The most important thing they look for is that you can represent the school well and they are comfortable putting you in front of recruiters. So what does that mean? It means you have to be generally smart (GMAT is weighted much heavier than GPA, and school brand does matter), very social (work, extracurricular, general communication, interviewing skills, and clear goals), and fit with the school's culture and values.
Essay is so overrated
I think the GMAT/GRE scores and GPA. Also, all schools are rated on the number of students placed, so how good will the student be in front of the interviewers.
In that respect the essay might help if you have a great story which creates a wow!
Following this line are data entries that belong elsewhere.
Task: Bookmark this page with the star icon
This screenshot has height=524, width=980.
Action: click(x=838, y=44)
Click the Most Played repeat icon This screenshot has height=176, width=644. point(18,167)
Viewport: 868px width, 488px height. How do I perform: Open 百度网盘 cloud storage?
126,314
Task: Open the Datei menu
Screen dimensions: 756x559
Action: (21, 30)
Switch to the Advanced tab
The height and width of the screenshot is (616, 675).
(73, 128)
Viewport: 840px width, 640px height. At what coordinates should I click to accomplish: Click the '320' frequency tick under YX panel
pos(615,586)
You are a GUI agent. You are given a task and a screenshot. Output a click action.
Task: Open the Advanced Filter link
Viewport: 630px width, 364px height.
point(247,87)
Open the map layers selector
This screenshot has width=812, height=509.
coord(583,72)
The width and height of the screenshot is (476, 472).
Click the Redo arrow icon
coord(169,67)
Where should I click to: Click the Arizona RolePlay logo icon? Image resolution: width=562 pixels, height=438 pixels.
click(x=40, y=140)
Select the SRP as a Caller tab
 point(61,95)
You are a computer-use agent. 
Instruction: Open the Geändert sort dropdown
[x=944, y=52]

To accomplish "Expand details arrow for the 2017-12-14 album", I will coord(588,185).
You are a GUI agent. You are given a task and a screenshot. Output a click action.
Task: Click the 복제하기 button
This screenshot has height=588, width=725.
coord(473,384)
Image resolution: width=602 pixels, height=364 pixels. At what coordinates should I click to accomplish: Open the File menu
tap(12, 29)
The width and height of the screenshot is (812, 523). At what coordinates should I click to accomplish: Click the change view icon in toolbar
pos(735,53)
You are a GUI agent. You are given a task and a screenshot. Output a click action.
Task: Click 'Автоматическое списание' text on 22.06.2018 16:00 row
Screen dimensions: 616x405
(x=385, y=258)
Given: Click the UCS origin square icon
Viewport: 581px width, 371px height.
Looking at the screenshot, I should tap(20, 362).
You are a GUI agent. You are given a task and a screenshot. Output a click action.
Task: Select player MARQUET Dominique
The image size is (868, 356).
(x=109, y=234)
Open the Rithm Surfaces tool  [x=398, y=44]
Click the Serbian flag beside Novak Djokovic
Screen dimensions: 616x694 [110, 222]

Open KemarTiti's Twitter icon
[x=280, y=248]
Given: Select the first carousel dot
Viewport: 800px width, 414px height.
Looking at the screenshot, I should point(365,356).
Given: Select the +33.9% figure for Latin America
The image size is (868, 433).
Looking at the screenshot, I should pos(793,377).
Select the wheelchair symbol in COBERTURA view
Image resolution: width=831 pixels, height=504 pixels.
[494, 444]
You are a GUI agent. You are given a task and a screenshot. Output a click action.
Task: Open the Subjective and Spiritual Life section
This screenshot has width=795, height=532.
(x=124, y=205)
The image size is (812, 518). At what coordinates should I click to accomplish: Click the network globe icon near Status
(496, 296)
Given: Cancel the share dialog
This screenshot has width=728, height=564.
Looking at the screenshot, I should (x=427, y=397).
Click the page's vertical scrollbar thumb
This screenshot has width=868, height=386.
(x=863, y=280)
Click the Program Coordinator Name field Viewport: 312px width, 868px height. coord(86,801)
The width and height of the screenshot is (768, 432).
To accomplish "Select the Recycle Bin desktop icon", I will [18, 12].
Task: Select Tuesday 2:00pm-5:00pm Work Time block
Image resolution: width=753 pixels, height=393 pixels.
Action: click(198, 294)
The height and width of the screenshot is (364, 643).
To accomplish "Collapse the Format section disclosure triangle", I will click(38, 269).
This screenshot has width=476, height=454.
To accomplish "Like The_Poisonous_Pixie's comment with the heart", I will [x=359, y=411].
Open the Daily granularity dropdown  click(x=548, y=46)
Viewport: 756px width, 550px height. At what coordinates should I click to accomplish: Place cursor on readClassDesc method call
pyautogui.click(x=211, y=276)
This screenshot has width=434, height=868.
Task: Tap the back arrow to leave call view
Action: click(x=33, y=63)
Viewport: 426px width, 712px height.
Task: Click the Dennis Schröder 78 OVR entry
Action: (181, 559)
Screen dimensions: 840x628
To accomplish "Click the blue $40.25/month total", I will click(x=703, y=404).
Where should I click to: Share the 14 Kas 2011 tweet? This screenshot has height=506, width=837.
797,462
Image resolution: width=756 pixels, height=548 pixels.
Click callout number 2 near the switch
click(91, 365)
Mix of work experiences and brand. There are a lot more instances of people with subpar GMAT/undergrad and stellar experiences getting in to top schools than there are people with bad experience and a 790 getting.
Prove this using something other than anecdotal evidence. I don't buy it. Agreed on the second portion but that is because you describe two distinct and rather rare cases. In the gray area that defines a much higher % of cases, stats likely the primary factor used to filter candidates. I'll be the first to admit that surveys of adcoms can be unreliable, but they have strongly indicated that this is the case, which is actually in contrast to the lip service that one would expect.
If GMAT and gpa were the most important the averages at the very top could be much higher. This isn't law school where scores are the primary factor. They definitely can limit a candidate if your not within an acceptable range because it's like table stakes to be even considered.
From article on P&Q, its a bit old but I'm sure it still applies. "The 2012 survey found that 49% of admissions officers said that a weak score on the Graduate Management Admission Test (GMAT) or the Graduate Record Examination (GRE) is the biggest application killer. A low undergraduate GPA placed second at 31%, while the lack of relevant work experience followed at just 18%. Asked which is the most important factor in the MBA admissions process, only 2% of the officers said recommendation letters and a mere 1% cited essays."
Thanks for the quotation. This is the article that I was referring to.
heres full link to article if anyone cares to read it - http://poetsandquants.com/2013/08/07/those-pesky-gpa-gmat-averages/
Being different somehow or doing something cool that makes the second year student who is reading your application actually interested in you after reading five hundred other apps laden with seemingly cookie cutter life paths and experiences
GMAT - number 1. Once you clear that barrier, you are put in a bucket full of really good people and they start filtering with the rest of your application.